Task objective
Render every line of the entries below as a Markdown table with the columns Row and Line. Put a running row number under Row and the line under Line, and leave out blank lines.

Entries from a dataset
____________
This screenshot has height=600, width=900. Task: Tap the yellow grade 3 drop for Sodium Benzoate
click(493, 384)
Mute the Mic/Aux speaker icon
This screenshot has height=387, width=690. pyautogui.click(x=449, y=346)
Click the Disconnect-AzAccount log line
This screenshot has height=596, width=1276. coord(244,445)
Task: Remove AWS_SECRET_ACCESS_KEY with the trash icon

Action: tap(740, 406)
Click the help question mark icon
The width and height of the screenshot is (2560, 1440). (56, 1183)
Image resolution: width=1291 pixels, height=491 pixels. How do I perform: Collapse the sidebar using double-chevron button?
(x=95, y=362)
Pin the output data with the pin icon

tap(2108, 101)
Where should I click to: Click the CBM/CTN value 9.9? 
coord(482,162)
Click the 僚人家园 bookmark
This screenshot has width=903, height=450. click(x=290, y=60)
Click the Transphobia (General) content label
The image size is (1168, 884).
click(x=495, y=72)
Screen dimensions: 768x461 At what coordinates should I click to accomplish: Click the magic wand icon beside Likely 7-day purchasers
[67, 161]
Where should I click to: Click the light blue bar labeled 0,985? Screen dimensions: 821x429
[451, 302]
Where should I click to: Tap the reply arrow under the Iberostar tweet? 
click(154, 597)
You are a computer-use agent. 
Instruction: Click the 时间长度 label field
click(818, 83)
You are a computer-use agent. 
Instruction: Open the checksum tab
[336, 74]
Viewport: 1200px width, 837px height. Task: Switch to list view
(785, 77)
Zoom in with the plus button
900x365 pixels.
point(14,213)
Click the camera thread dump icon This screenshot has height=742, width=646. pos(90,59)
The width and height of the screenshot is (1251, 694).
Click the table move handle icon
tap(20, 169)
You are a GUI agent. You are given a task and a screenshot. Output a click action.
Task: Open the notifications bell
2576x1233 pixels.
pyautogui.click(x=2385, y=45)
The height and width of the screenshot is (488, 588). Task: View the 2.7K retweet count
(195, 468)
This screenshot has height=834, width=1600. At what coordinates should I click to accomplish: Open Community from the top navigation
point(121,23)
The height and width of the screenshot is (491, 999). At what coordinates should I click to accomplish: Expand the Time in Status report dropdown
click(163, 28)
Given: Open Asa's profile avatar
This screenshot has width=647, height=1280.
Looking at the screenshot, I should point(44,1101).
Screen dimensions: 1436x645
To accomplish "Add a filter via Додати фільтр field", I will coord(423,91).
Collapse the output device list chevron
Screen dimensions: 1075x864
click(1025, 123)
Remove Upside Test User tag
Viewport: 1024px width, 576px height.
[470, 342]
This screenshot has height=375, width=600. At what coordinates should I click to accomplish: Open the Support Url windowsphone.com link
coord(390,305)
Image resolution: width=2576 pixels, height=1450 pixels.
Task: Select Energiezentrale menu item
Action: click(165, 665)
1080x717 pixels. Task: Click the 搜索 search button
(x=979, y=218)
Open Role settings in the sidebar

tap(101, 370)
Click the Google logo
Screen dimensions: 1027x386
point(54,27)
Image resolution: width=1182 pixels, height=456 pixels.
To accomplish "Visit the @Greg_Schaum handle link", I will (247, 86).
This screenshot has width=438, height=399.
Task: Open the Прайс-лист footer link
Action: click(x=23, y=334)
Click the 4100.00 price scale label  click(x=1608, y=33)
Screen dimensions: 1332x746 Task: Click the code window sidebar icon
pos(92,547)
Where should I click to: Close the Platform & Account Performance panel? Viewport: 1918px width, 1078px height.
____________
Result of the task
| Row | Line |
|---|---|
| 1 | This screenshot has height=600, width=900. Task: Tap the yellow grade 3 drop for Sodium Benzoate |
| 2 | click(493, 384) |
| 3 | Mute the Mic/Aux speaker icon |
| 4 | This screenshot has height=387, width=690. pyautogui.click(x=449, y=346) |
| 5 | Click the Disconnect-AzAccount log line |
| 6 | This screenshot has height=596, width=1276. coord(244,445) |
| 7 | Task: Remove AWS_SECRET_ACCESS_KEY with the trash icon |
| 8 | Action: tap(740, 406) |
| 9 | Click the help question mark icon |
| 10 | The width and height of the screenshot is (2560, 1440). (56, 1183) |
| 11 | Image resolution: width=1291 pixels, height=491 pixels. How do I perform: Collapse the sidebar using double-chevron button? |
| 12 | (x=95, y=362) |
| 13 | Pin the output data with the pin icon |
| 14 | tap(2108, 101) |
| 15 | Where should I click to: Click the CBM/CTN value 9.9?  |
| 16 | coord(482,162) |
| 17 | Click the 僚人家园 bookmark |
| 18 | This screenshot has width=903, height=450. click(x=290, y=60) |
| 19 | Click the Transphobia (General) content label |
| 20 | The image size is (1168, 884). |
| 21 | click(x=495, y=72) |
| 22 | Screen dimensions: 768x461 At what coordinates should I click to accomplish: Click the magic wand icon beside Likely 7-day purchasers |
| 23 | [67, 161] |
| 24 | Where should I click to: Click the light blue bar labeled 0,985? Screen dimensions: 821x429 |
| 25 | [451, 302] |
| 26 | Where should I click to: Tap the reply arrow under the Iberostar tweet?  |
| 27 | click(154, 597) |
| 28 | You are a computer-use agent.  |
| 29 | Instruction: Click the 时间长度 label field |
| 30 | click(818, 83) |
| 31 | You are a computer-use agent.  |
| 32 | Instruction: Open the checksum tab |
| 33 | [336, 74] |
| 34 | Viewport: 1200px width, 837px height. Task: Switch to list view |
| 35 | (785, 77) |
| 36 | Zoom in with the plus button |
| 37 | 900x365 pixels. |
| 38 | point(14,213) |
| 39 | Click the camera thread dump icon This screenshot has height=742, width=646. pos(90,59) |
| 40 | The width and height of the screenshot is (1251, 694). |
| 41 | Click the table move handle icon |
| 42 | tap(20, 169) |
| 43 | You are a GUI agent. You are given a task and a screenshot. Output a click action. |
| 44 | Task: Open the notifications bell |
| 45 | 2576x1233 pixels. |
| 46 | pyautogui.click(x=2385, y=45) |
| 47 | The height and width of the screenshot is (488, 588). Task: View the 2.7K retweet count |
| 48 | (195, 468) |
| 49 | This screenshot has height=834, width=1600. At what coordinates should I click to accomplish: Open Community from the top navigation |
| 50 | point(121,23) |
| 51 | The height and width of the screenshot is (491, 999). At what coordinates should I click to accomplish: Expand the Time in Status report dropdown |
| 52 | click(163, 28) |
| 53 | Given: Open Asa's profile avatar |
| 54 | This screenshot has width=647, height=1280. |
| 55 | Looking at the screenshot, I should point(44,1101). |
| 56 | Screen dimensions: 1436x645 |
| 57 | To accomplish "Add a filter via Додати фільтр field", I will coord(423,91). |
| 58 | Collapse the output device list chevron |
| 59 | Screen dimensions: 1075x864 |
| 60 | click(1025, 123) |
| 61 | Remove Upside Test User tag |
| 62 | Viewport: 1024px width, 576px height. |
| 63 | [470, 342] |
| 64 | This screenshot has height=375, width=600. At what coordinates should I click to accomplish: Open the Support Url windowsphone.com link |
| 65 | coord(390,305) |
| 66 | Image resolution: width=2576 pixels, height=1450 pixels. |
| 67 | Task: Select Energiezentrale menu item |
| 68 | Action: click(165, 665) |
| 69 | 1080x717 pixels. Task: Click the 搜索 search button |
| 70 | (x=979, y=218) |
| 71 | Open Role settings in the sidebar |
| 72 | tap(101, 370) |
| 73 | Click the Google logo |
| 74 | Screen dimensions: 1027x386 |
| 75 | point(54,27) |
| 76 | Image resolution: width=1182 pixels, height=456 pixels. |
| 77 | To accomplish "Visit the @Greg_Schaum handle link", I will (247, 86). |
| 78 | This screenshot has width=438, height=399. |
| 79 | Task: Open the Прайс-лист footer link |
| 80 | Action: click(x=23, y=334) |
| 81 | Click the 4100.00 price scale label  click(x=1608, y=33) |
| 82 | Screen dimensions: 1332x746 Task: Click the code window sidebar icon |
| 83 | pos(92,547) |
| 84 | Where should I click to: Close the Platform & Account Performance panel? Viewport: 1918px width, 1078px height. |